Constant Acceleration formulae 2
SUVAT Equations
- \(s\) is displacement
- \(u\) is initial velocity
- \(v\) is final velocity
- \(a\) is acceleration
- \(t\) is time
Equations
\[s=t(\frac{v+u}{2})$$
$$v=u+at$$
$$v^2=u^2+2as$$
$$s=ut+\frac{1}{2}at^2$$
$$s=vt-\frac{1}{2}at^2\]
Example 8
A particle is moving in a straight horizontal line with constant deceleration 4 m s-2. At time t = 0 the particle passes through a point O with speed 13 m/s travelling towards a point A, where OA = 20m.
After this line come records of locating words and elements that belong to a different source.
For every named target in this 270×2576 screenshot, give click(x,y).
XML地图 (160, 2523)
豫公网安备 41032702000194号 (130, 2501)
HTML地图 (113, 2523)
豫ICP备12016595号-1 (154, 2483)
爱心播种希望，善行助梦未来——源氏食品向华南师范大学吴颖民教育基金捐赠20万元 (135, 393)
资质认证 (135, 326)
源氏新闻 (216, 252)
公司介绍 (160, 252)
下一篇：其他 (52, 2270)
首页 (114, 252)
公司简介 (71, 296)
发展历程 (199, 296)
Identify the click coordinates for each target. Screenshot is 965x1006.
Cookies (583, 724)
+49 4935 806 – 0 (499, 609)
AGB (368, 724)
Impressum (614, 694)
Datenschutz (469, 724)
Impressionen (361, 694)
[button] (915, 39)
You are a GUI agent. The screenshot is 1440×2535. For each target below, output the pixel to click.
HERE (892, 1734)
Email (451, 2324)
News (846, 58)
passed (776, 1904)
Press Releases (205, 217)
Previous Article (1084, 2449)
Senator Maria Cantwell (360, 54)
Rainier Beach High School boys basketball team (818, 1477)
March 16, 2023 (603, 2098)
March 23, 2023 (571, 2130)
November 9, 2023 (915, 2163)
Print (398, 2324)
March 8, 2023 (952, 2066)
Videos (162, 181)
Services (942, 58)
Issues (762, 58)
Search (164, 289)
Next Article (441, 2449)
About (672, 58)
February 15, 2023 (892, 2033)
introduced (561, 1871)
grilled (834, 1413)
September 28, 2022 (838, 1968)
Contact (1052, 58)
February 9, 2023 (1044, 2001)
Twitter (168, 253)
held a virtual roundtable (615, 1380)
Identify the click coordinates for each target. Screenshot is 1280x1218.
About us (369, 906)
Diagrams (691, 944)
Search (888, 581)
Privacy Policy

Find:
a) the times when the particle passes through A
b) the value of t when the particle returns to O.
a)
- \(u=13\)
- \(s=20\)
- \(a=-4\)
- \(t=?\)
- \(s=ut+\frac{1}{2}at^2\)
- \(20=13t-\frac{1}{2}\times 4t^2\)
- \(= 13t-2t^2\)
- \(2t^2-13t+20=0\)
- \(t=\frac{5}{2}\) or \(t=4\)
b)
- Finding when \(s=0\)
- \(s=0\)
- \(u=13\)
- \(a=-4\)
- \(t=?\)
- \(s=ut+\frac{1}{2}at^2\)
- \(0=13t-2t^2\)
- \(0=t(13-2t)\)
- So \(t=0\) and \(t=\frac{13}{2}\)
- So the particle passes back through \(O\) after \(6.5\) seconds.